Roller | Datadog
Roller

Case Study

ROLLER scales global attractions platform by monitoring and securing AWS with Datadog 

About Roller

ROLLER develops and provides software for attractions and leisure businesses. Its platform helps operators manage high-volume, real-time transactions including online bookings, point-of-sale, digital waivers, memberships, and guest check-ins, all from a single interface.

Software Development
~200 Employees
Melbourne, Australia
“Datadog is a system of intelligence. It gives us intelligent decision-making that enables our small team to continue to support thousands of attractions businesses worldwide.”
case-studies/roller/sean-fernandez
“Datadog is a system of intelligence. It gives us intelligent decision-making that enables our small team to continue to support thousands of attractions businesses worldwide.”
Sean Fernandez CIO ROLLER

Why Datadog?

  • Deep visibility into performance of 100+ AWS services in one view
  • Quick time-to-value with out-of-the-box dashboards and prebuilt alerts
  • Faster root-cause analysis with one-click telemetry correlation and consistent tags
  • Intuitive interface for technical and non-technical team members
  • Database monitoring enables quick remediation without dedicated database administrators
  • Security tools help prioritize application vulnerabilities and improve firewall rules

Challenge

ROLLER needed unified observability and security for its most critical AWS workloads to improve the availability of its mission-critical platform, reduce resolution times, and collaborate better across operations, engineering, and security teams.

Key Results

100% SLA compliance

Meeting or beating SLAs while supporting more than 2,200 attractions

↓ 99% MTTR

Time saved resolving issues, from 3 days to 15 minutes

↓ 60% EC2 costs

By using Datadog to monitor infrastructure change to ECS and EC2 Spot Instances

↑ 4x

Increase in scale with same team size

Maintaining critical systems to support a global platform

ROLLER provides software to over 2,200 attractions businesses across more than 35 countries. Its cloud-based platform includes point-of-sale systems, digital waivers, online stores, marketing tools, and search engine optimization features designed to help attractions grow and deliver better guest experiences. Each year, ROLLER processes over $100 million in transactions and supports millions of guest experiences. “We provide a mission-critical system for operators,” says Sean Fernandez, CIO at ROLLER. “It’s imperative that our systems remain highly available so our customers can continue to conduct transactions.” 

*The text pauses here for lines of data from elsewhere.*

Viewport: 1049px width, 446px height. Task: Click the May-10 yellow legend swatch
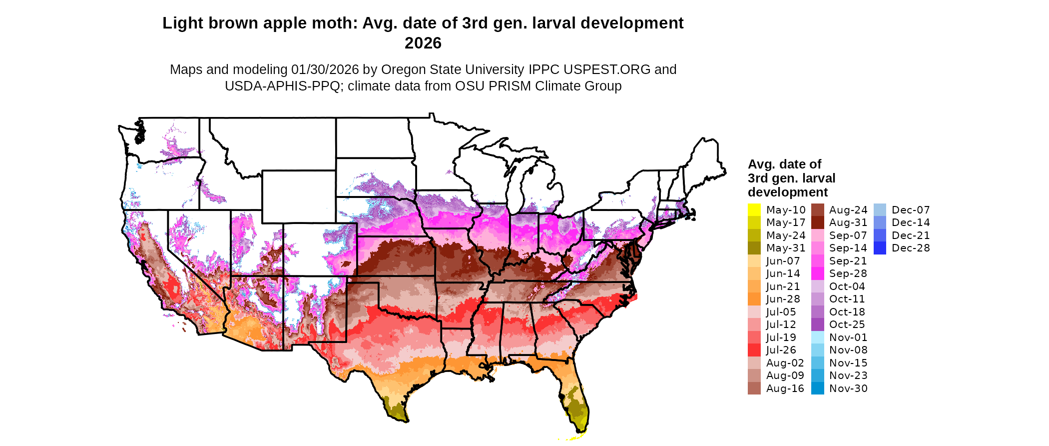(754, 210)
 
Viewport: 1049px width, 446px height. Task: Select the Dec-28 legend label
(911, 248)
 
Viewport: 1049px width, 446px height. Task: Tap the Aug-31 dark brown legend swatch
(817, 222)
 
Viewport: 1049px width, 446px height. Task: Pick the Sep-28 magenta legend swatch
(817, 274)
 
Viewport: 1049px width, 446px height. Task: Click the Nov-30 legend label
(848, 388)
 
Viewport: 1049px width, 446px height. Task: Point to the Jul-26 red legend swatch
(754, 350)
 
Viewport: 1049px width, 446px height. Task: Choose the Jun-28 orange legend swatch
(754, 299)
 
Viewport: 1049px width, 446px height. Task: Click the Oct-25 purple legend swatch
(817, 324)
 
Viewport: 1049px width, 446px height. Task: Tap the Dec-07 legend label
(911, 210)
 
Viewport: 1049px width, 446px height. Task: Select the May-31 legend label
(786, 248)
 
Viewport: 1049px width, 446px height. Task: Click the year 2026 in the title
(423, 44)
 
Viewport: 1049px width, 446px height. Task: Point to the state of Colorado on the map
(320, 250)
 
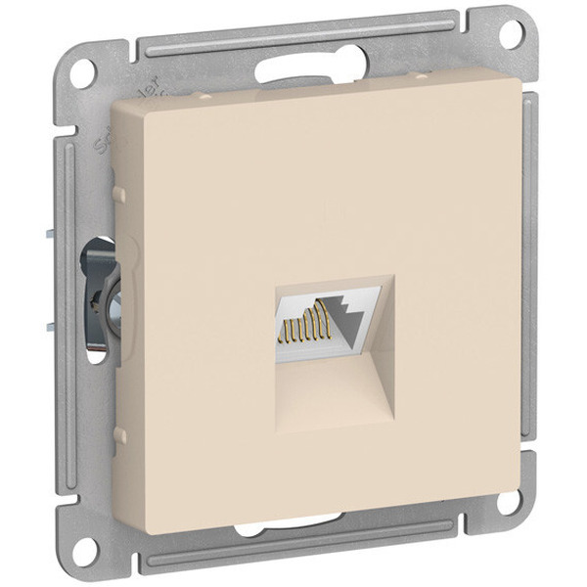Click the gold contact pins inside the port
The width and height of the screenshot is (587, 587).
click(301, 324)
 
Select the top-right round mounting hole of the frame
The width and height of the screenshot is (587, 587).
click(512, 32)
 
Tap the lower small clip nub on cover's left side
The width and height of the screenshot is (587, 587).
click(117, 431)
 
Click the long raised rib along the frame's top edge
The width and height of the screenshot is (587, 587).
click(294, 34)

The company previously used multiple monitoring tools to manage its critical systems. However, as ROLLER grew, this approach created challenges. The SRE team struggled to quickly understand performance across cloud regions, accounts, environments, and subsystems. This lack of full visibility and telemetry correlation in one view made it difficult to maintain service level agreements (SLAs) and respond quickly to problems. They also struggled with aggregating logs from different systems, which slowed troubleshooting. Additionally, as infrastructure compute costs rose, they lacked the full visibility needed to modernize their AWS infrastructure and CI/CD without compromising availability and growth goals.

The Roller Team

Simplifying cloud monitoring with observability and security

After evaluating several monitoring options, ROLLER chose Datadog as its observability platform. While some competitors offered lower prices initially, ROLLER found that Datadog better matched its evolving needs as it matured, while Datadog’s prebuilt dashboards for AWS and other key technologies helped teams get visibility quickly. In addition, setting up Datadog was simple, and alerts worked correctly from day one. 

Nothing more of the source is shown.